For the love of hometown
BLUE POINT—Gene Horton is a local fixture in the Bayport-Blue Point area. The retired teacher has been active in a number of organizations, is an honorary member of the local fire department, and has spent many years documenting historical vignettes that have appeared in a neighborhood publication, the Bayport-Blue Point Gazette. And now he has self-published many of his articles in a book entitled, “Yester-Years…A Glimpse of the Past in Bayport & Blue Point, Long Island, New York.”
Horton’s monthly history column had been focused on keeping his neighbors in tune to what the area was like years ago. He is, after all, a nearly lifelong resident of the community.
“My family was originally from Brooklyn and we had a summer house in Blue Point,” he said, noting that they relocated to the area in 1948 when he was only 6 years old.
He attended St. Lawrence School in Sayville and then Seton Hall High School in Patchogue, before heading to Providence College in Rhode Island. Horton was then a middle school social studies teacher at the East Moriches School until his retirement in 1997.
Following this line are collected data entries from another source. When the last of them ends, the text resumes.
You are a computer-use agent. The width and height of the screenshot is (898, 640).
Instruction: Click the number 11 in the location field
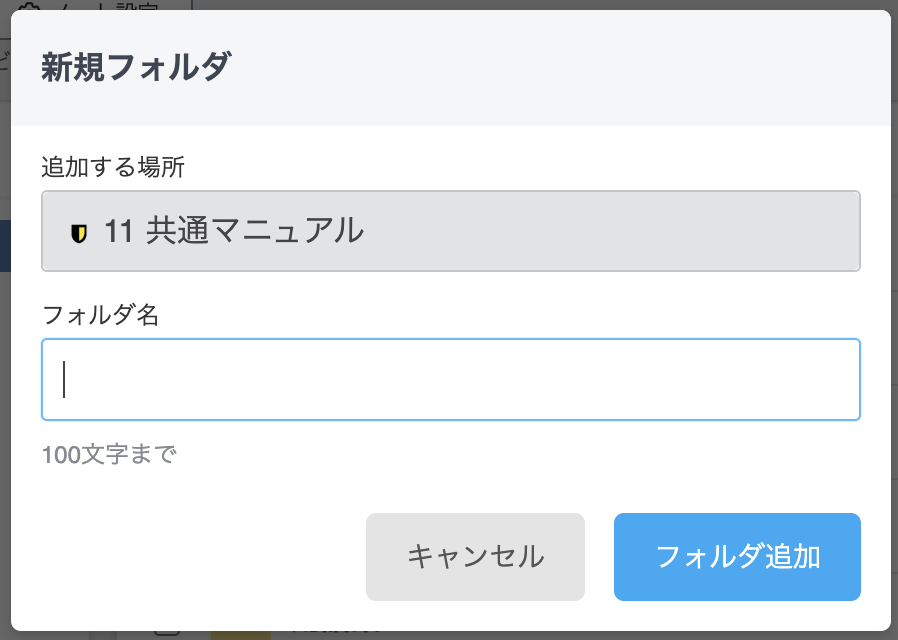[x=118, y=232]
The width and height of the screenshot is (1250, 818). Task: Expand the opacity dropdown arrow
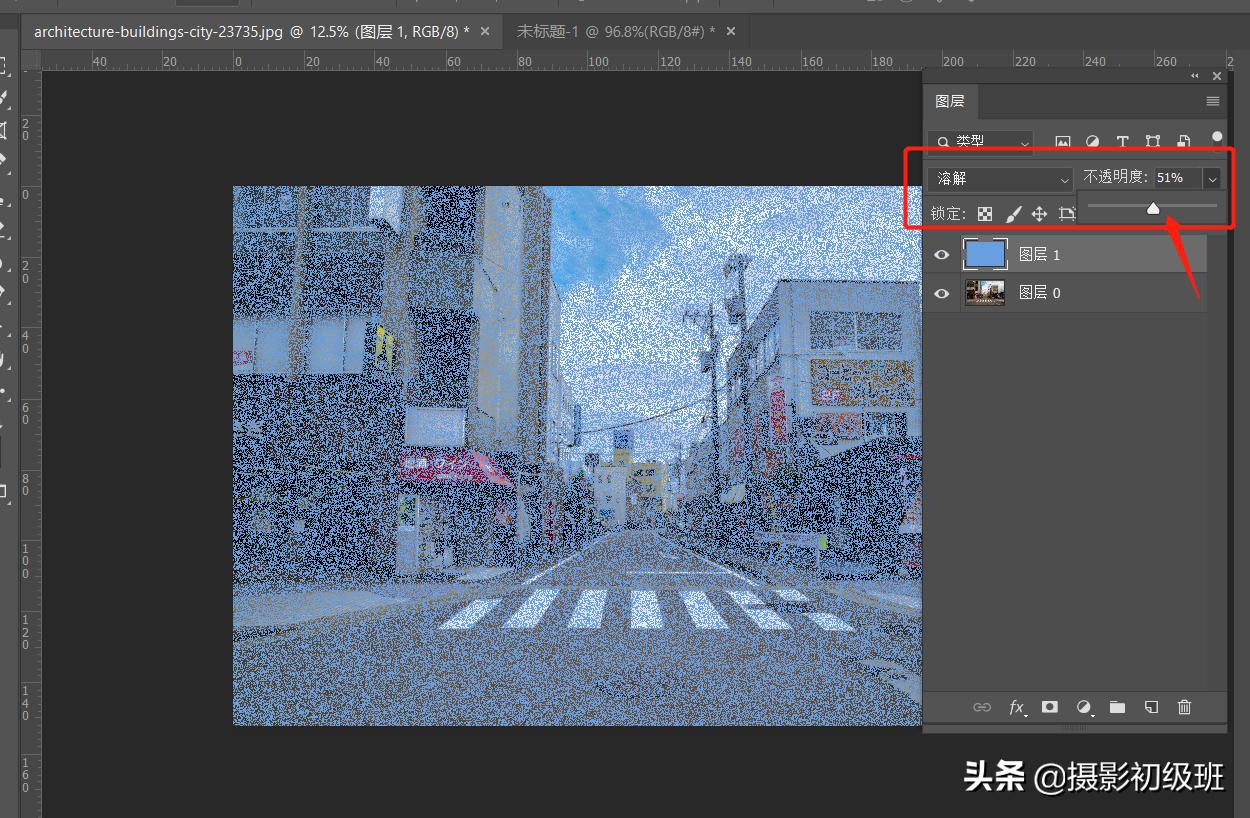[1212, 179]

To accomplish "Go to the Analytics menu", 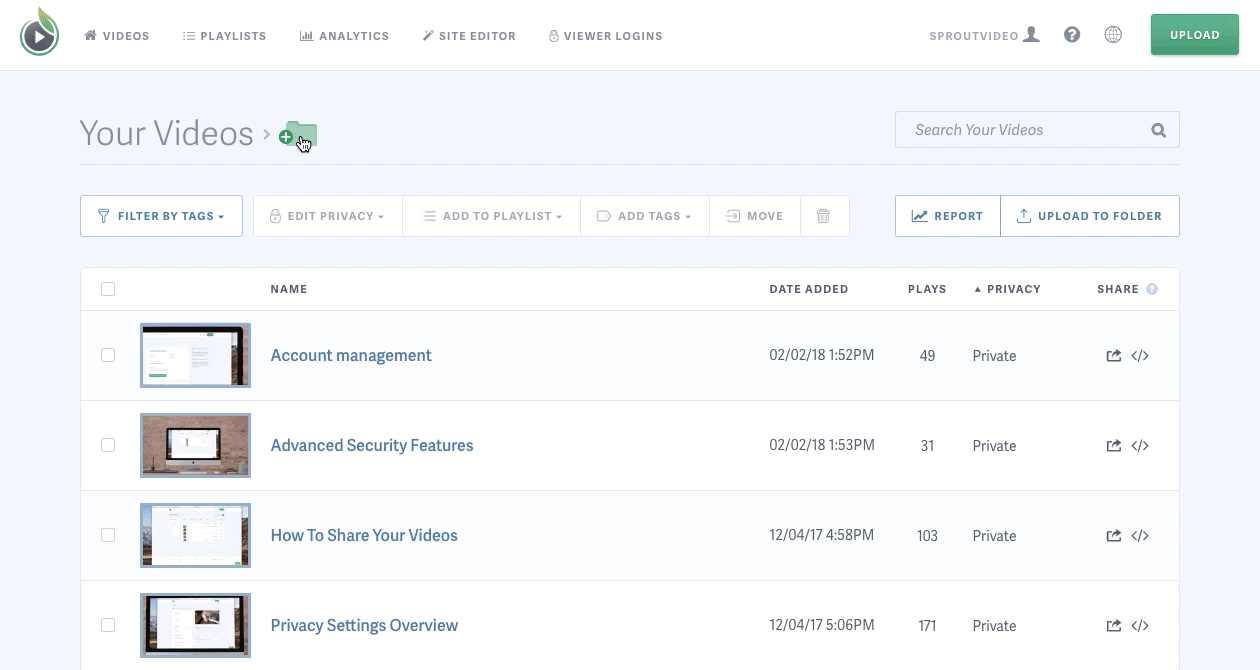I will [344, 36].
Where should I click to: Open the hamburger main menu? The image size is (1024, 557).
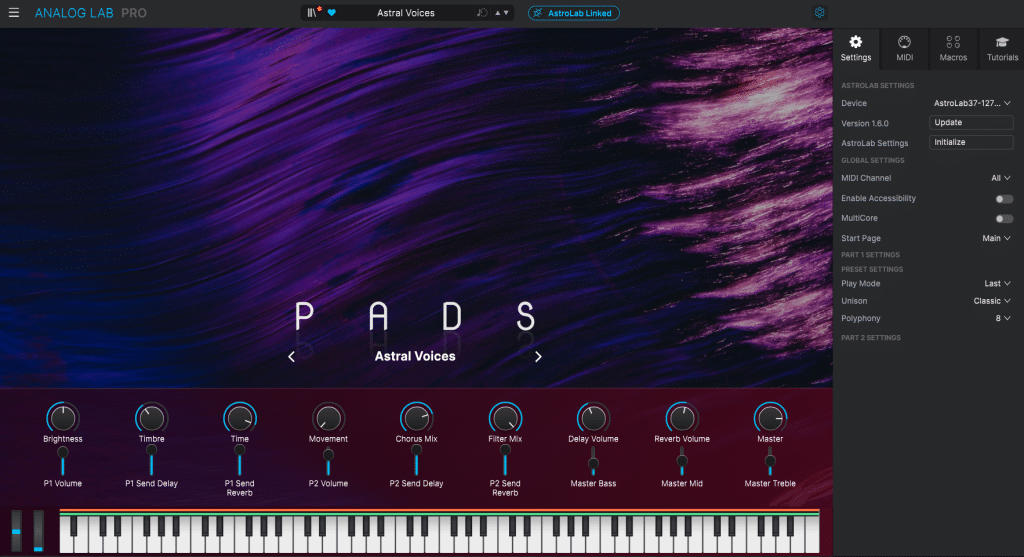pyautogui.click(x=14, y=13)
Since that time, the world traveler has concentrated on expanding his knowledge of local history, becoming quite the expert who has shared information at various presentations to historical societies, school groups and libraries and has published five other books on the area. He said sharing the information is critical since people might know about various places or people, but not the history connected to them.
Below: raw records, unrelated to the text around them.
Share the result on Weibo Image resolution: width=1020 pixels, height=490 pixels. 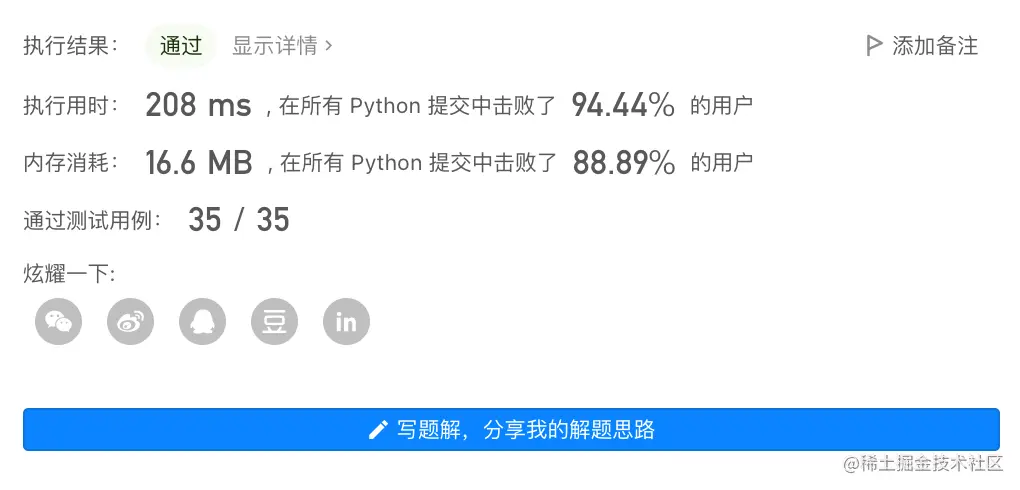[131, 322]
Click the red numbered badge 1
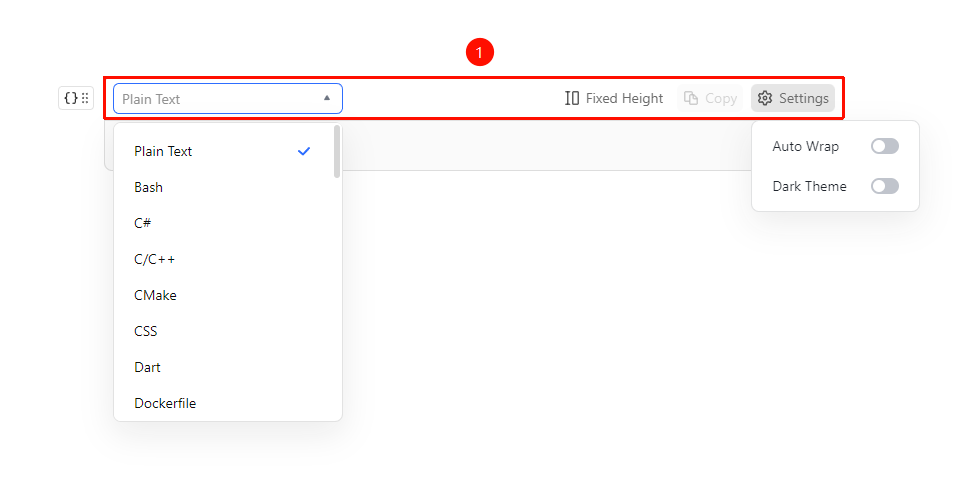Screen dimensions: 969x490 480,53
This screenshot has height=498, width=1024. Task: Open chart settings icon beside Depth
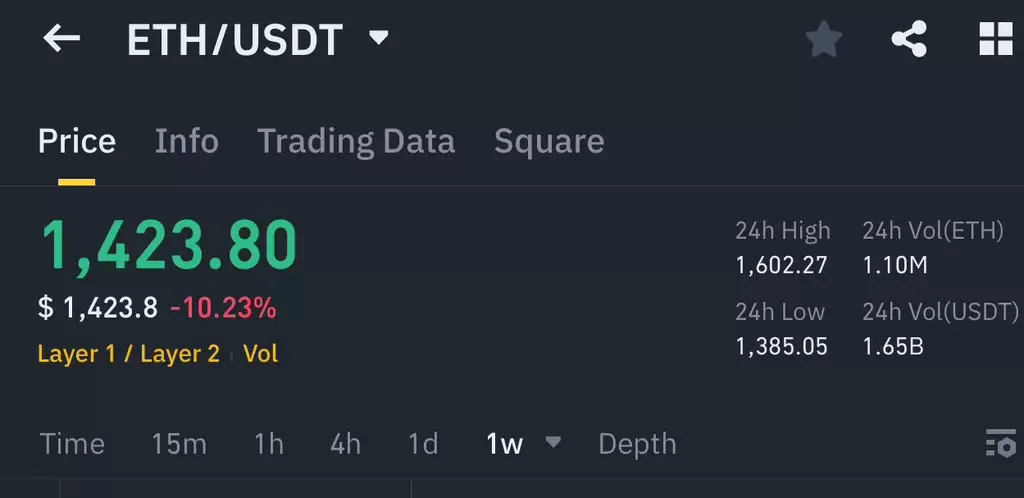coord(1000,444)
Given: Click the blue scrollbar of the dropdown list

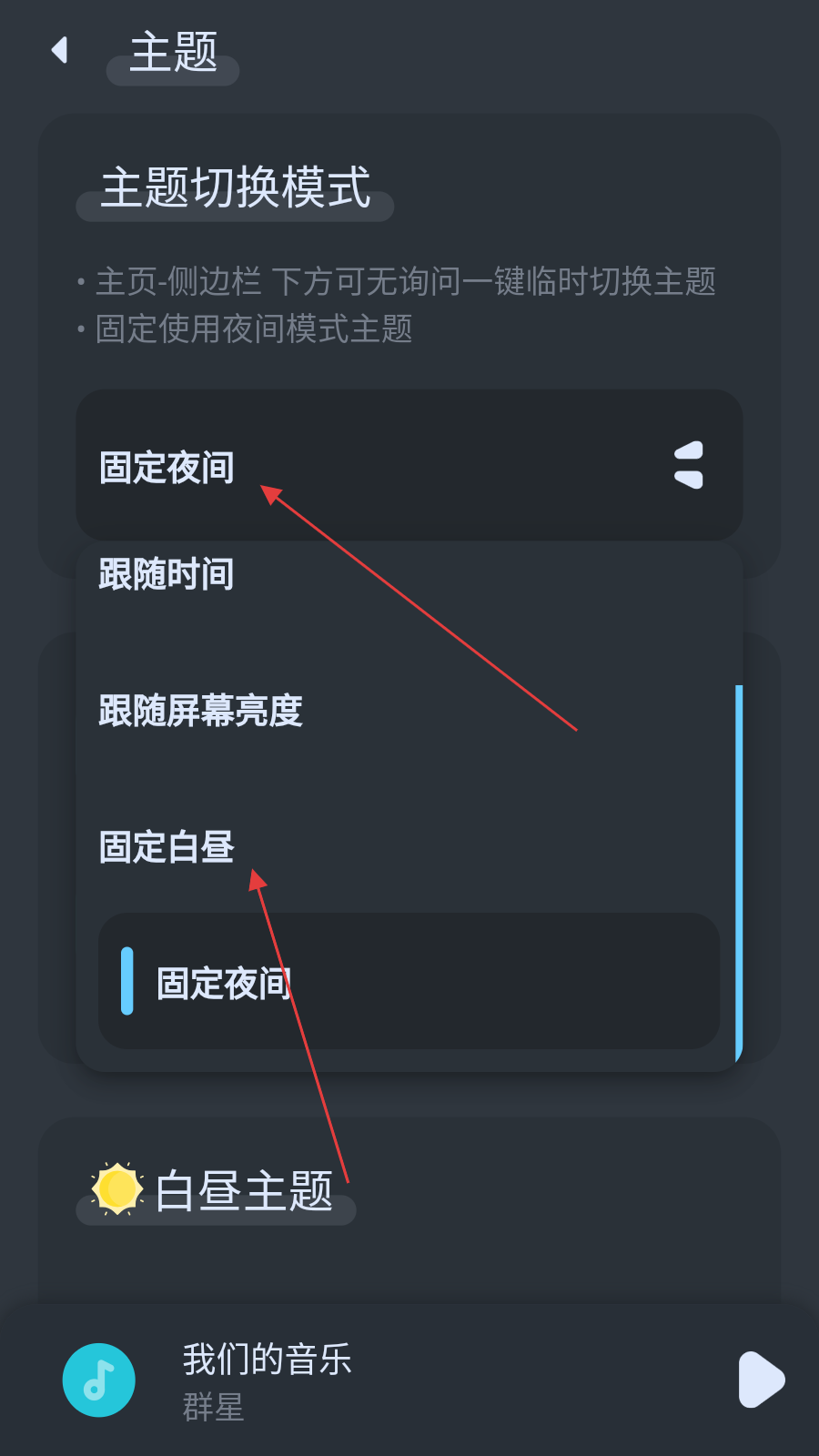Looking at the screenshot, I should point(739,874).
For instance, he noted that the sphinx that’s now situated on Montauk Highway in Bayport, surprising passersby, is actually 1/7 the size of the original it was modeled after in Gaza.
“It was built in 1910 and stood outside of the Anchorage Inn (a motel on Montauk Highway). It was put out to attract customers,” he said.
He noted that a Blue Point automobile repair shop building was moved to Middle Road in the 1920s. That building is now Flo’s eatery.
And then there’s the story about Blue Point oysters. “Blue Point used to be famous for oysters,” Horton said. “Now it’s famous for beer (Blue Point Brewing Company). The younger generation doesn’t seem to know about oysters, but they do know about beer,” he facetiously remarked.
He said that everyone in Bayport and Blue Point knows the name James Wilson Young because of the school with that name. “But no one knows who he was,” Horton said. “They know about Flo’s, but no one knows who she was.”
Information about both can be found in this book.
Horton said he hopes to continue connecting his neighbors to that history, because without it, he noted, “It would be community amnesia. That would be a big loss if you don’t know anything about your [past].”
The book is available for purchase at Bayport-Blue Point Public Library, Bayport Flower Houses and Brinkmann True Value Hardware located in Sayville and Blue Point.